### Aim of the task
Find how many lines in this data contain the string "computer". Respond with only that number.

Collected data

•••••

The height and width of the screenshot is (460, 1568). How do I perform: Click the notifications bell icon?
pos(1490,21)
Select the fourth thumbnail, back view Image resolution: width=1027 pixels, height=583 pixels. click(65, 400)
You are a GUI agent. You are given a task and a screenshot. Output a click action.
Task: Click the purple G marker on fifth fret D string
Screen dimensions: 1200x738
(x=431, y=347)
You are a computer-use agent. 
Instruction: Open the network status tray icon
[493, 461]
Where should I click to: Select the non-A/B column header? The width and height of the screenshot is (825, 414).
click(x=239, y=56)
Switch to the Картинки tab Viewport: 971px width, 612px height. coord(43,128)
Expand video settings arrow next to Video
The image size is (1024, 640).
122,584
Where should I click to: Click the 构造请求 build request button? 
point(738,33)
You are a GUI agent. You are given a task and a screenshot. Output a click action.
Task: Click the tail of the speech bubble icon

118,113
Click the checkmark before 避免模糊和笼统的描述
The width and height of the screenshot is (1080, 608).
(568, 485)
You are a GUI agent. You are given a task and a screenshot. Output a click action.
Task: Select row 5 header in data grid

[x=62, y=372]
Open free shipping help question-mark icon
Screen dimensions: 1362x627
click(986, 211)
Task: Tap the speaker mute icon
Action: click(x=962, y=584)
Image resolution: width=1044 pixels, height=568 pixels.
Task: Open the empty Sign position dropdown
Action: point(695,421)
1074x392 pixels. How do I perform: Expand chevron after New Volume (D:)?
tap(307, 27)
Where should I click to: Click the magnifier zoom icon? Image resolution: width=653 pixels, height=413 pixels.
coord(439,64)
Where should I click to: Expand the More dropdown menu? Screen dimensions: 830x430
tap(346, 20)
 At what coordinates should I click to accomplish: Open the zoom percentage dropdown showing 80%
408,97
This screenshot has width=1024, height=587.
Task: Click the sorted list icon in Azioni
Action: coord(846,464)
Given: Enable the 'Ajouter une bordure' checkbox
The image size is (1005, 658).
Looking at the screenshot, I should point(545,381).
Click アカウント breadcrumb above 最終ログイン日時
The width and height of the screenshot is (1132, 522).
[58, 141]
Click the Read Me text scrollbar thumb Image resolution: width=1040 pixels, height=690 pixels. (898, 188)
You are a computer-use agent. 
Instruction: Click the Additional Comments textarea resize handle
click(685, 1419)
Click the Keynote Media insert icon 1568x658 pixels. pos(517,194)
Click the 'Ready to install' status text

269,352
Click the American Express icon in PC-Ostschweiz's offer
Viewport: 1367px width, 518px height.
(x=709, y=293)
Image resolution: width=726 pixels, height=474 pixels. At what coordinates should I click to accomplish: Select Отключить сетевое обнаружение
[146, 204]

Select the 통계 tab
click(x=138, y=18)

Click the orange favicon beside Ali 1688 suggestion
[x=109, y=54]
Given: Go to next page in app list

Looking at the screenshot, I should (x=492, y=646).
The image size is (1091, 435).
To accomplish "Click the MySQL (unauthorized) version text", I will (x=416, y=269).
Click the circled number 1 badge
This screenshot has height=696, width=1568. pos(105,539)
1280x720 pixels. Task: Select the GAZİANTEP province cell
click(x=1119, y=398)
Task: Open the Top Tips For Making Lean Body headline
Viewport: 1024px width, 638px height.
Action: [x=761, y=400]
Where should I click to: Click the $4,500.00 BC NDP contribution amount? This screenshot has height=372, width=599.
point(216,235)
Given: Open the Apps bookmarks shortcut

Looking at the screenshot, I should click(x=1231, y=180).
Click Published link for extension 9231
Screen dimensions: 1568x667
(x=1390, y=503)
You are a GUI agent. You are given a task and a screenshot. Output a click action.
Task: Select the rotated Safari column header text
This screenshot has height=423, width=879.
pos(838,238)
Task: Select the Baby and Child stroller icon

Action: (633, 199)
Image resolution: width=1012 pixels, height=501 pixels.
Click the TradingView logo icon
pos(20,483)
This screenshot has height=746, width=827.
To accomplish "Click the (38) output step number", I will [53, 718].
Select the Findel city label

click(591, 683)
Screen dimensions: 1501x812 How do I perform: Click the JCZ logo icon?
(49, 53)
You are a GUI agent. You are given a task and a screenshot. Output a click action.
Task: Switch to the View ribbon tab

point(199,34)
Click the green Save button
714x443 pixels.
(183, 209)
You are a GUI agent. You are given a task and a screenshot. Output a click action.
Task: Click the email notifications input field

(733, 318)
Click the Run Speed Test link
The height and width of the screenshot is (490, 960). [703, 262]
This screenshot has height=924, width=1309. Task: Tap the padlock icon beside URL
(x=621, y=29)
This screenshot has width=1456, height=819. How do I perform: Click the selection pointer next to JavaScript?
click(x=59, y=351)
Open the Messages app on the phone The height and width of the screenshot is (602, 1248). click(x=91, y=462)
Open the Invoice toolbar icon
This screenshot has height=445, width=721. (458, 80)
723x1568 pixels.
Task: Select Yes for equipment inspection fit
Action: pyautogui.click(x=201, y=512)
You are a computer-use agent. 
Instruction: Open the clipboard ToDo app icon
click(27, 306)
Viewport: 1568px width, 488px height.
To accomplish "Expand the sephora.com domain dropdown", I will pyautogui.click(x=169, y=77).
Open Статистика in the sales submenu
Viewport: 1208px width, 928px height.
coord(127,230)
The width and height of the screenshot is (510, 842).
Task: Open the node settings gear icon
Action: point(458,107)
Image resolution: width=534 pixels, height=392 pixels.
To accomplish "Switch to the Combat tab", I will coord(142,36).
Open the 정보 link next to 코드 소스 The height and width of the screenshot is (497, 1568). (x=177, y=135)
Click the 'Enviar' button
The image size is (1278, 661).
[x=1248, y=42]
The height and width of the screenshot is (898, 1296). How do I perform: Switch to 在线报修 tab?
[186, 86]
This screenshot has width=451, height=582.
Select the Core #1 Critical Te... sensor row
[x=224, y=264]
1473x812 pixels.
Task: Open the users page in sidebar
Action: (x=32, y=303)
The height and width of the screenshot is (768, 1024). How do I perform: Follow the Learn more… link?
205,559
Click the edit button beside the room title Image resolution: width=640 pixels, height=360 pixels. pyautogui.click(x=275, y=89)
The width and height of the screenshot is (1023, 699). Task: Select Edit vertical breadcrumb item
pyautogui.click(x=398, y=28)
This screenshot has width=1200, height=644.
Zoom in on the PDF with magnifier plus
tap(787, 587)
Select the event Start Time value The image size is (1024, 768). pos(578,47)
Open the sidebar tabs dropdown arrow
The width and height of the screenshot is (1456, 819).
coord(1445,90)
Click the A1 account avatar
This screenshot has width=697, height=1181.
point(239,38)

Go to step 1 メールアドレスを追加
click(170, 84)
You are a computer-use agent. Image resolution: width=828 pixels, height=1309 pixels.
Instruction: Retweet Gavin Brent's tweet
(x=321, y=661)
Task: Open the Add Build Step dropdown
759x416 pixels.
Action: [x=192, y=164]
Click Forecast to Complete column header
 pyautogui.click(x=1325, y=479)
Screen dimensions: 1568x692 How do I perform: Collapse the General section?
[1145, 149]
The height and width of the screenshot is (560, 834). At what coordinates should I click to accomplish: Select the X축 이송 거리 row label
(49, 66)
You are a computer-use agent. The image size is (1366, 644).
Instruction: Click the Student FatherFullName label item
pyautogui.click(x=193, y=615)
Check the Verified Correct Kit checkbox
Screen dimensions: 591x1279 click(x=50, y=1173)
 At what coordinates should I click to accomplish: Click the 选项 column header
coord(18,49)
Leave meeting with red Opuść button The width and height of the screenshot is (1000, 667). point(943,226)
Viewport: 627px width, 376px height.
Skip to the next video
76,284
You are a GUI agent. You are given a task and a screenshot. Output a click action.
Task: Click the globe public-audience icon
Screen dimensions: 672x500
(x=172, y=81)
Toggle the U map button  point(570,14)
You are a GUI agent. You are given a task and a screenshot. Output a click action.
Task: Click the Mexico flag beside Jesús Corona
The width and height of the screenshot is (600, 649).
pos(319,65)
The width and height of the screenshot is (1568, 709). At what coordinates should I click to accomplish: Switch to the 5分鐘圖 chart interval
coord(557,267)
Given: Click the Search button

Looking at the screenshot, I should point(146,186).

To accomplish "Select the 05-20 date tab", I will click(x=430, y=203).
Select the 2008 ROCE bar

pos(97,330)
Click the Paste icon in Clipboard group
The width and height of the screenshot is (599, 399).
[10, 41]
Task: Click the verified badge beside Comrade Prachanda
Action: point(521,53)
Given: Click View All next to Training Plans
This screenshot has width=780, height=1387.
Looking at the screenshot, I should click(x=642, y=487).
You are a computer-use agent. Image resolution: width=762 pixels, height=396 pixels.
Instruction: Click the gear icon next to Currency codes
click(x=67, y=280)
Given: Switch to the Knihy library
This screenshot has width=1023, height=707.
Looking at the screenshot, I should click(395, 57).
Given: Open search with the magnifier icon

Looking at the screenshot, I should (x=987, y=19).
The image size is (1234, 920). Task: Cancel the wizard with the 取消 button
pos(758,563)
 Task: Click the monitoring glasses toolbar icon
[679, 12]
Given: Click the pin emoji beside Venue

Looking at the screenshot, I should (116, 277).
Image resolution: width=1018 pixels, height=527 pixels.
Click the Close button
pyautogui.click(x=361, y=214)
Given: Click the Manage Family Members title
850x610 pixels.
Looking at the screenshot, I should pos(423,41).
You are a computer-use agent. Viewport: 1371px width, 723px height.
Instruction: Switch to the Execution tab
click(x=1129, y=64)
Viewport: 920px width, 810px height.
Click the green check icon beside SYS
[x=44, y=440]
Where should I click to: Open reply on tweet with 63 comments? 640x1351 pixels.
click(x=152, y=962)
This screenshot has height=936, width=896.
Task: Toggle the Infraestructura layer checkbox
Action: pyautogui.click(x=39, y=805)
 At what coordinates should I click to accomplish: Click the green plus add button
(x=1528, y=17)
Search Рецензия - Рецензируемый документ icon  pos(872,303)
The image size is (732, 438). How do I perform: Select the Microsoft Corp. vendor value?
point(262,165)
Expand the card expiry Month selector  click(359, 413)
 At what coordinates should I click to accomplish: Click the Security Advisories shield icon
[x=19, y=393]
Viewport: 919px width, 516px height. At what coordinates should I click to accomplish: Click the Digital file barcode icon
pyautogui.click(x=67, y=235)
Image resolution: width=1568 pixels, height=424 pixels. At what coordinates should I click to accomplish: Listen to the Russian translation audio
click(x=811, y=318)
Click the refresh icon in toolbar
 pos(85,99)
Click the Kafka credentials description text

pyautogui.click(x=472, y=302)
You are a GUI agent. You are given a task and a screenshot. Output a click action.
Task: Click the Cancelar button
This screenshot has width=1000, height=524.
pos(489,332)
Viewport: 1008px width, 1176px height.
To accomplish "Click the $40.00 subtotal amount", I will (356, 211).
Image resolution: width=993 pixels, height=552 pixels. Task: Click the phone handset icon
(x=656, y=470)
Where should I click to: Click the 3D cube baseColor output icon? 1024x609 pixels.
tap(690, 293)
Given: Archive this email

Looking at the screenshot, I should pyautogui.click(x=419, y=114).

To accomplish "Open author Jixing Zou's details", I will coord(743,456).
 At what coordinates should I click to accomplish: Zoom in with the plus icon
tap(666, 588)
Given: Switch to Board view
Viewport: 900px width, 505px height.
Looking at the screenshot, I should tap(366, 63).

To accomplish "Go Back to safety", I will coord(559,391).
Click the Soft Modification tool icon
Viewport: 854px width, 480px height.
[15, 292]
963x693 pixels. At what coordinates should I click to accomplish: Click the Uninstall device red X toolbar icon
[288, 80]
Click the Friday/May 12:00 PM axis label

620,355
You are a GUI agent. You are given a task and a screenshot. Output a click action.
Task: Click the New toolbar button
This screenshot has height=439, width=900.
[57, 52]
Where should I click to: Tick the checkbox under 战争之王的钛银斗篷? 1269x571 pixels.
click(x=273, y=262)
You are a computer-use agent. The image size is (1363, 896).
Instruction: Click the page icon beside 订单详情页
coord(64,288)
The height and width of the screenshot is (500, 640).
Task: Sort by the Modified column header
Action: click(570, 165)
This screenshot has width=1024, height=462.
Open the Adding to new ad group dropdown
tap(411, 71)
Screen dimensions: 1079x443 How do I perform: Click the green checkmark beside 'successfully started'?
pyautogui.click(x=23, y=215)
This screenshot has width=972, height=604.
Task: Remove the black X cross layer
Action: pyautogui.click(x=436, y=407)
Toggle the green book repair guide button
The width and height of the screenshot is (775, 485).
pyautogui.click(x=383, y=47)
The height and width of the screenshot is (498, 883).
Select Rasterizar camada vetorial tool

•••••

### Written response
8